Senado reage à Lava-Jato

15 jul 2015

André de Souza, Cristiane Jungblut, Eduardo Bresciani, Evandro Éboli, Simone Iglesias e Vinicius Sassine

PF vasculha imóveis de Collor e outros senadores, e Renan diz que métodos ‘beiram a intimidação’

Uma operação de busca e apreensão da Polícia Federal, a mais ampla da Lava-Jato na investigação sobre políticos envolvidos no escândalo de desvios na Petrobras, provocou ataques à Procuradoria Geral da República e à PF. As casas de três senadores — entre eles o ex-presidente Fernando Collor (PTB) — foram vasculhadas e três carros de luxo e documentos, recolhidos. O presidente do Senado, Renan Calheiros (PMDB), também investigado, leu nota em plenário, aprovada pela Mesa Diretora, com um protesto formal ao que chamou de intromissão no Legislativo. Policiais fizeram buscas também na casa e no escritório de Tiago Cedraz, filho do presidente do TCU, Aroldo Cedraz. A operação da PF foi autorizada por três ministros do STF: Teori Zavascki, Celso de Mello e Ricardo Lewandowski. - BRASÍLIA- Uma operação de busca e apreensão realizada pela Polícia Federal nas casas de três senadores da República, entre eles o ex-presidente Fernando Collor (PTB-AL), trouxe tensão ao Senado, na fase da Operação LavaJato que mais avançou sobre autoridades com foro privilegiado e que são investigadas no Supremo Tribunal Federal (STF). A ação levou o presidente do Senado, Renan Calheiros (PMDB-AL), a fazer um protesto formal contra suposta intromissão no Legislativo. Collor atacou o procurador-geral da República, Rodrigo Janot, em discurso.

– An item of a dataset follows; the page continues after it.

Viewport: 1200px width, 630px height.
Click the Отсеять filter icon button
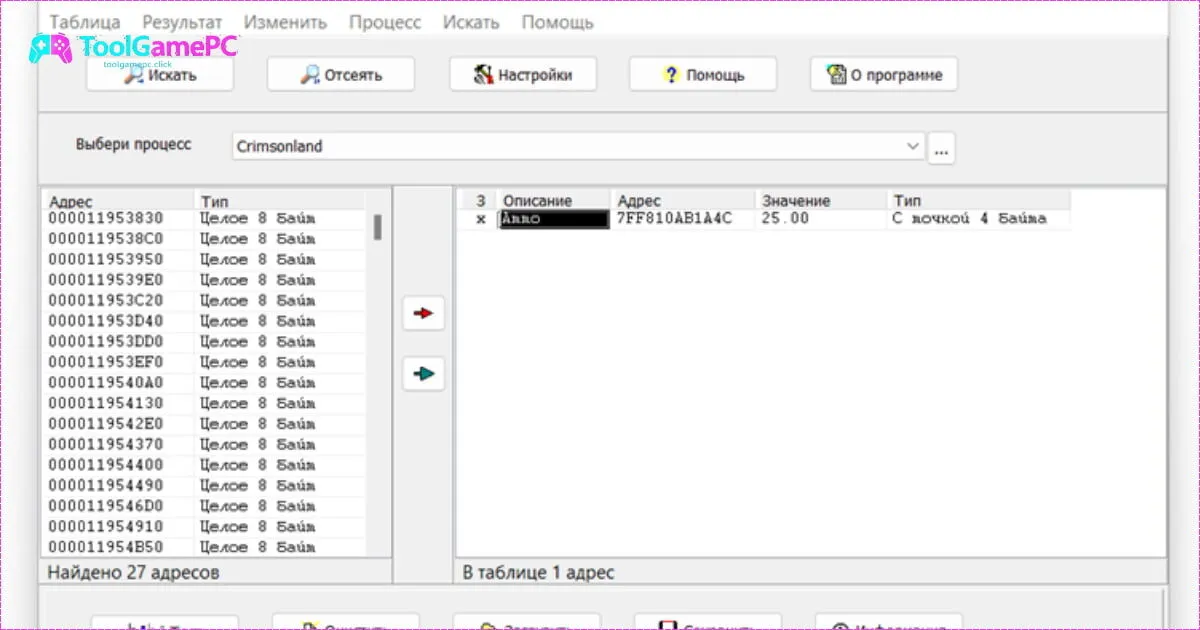(310, 75)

Com autorização de três ministros do STF — Teori Zavascki, Celso de Mello e Ricardo Lewandowski —, policiais recolheram documentos em imóveis de Collor ( PTB-AL); Ciro Nogueira ( PI), presidente nacional do PP; e Fernando Bezerra (PSB-PE), ex-ministro da Integração Nacional. Alguns apartamentos visitados pertencem ao Senado.

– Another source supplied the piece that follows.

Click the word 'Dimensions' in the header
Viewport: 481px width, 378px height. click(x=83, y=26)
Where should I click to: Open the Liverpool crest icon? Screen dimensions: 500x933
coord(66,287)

Ao ser avisado das buscas, Renan se disse “perplexo”, além de preocupado. A avaliação na cúpula do Senado foi de que a operação, realizada pela PF, um órgão do governo, conflagrou ainda mais a relação com a presidente Dilma. No momento da ação, Renan estava com Dilma discutindo votações no Senado.

Em nota lida no plenário, aprovada pela Mesa Diretora, Renan chamou de “invasão” a operação da PF, que para ele representou “uma violência contra as garantias constitucionais”. Renan disse que os métodos utilizados pela PF “beiram a intimidação”.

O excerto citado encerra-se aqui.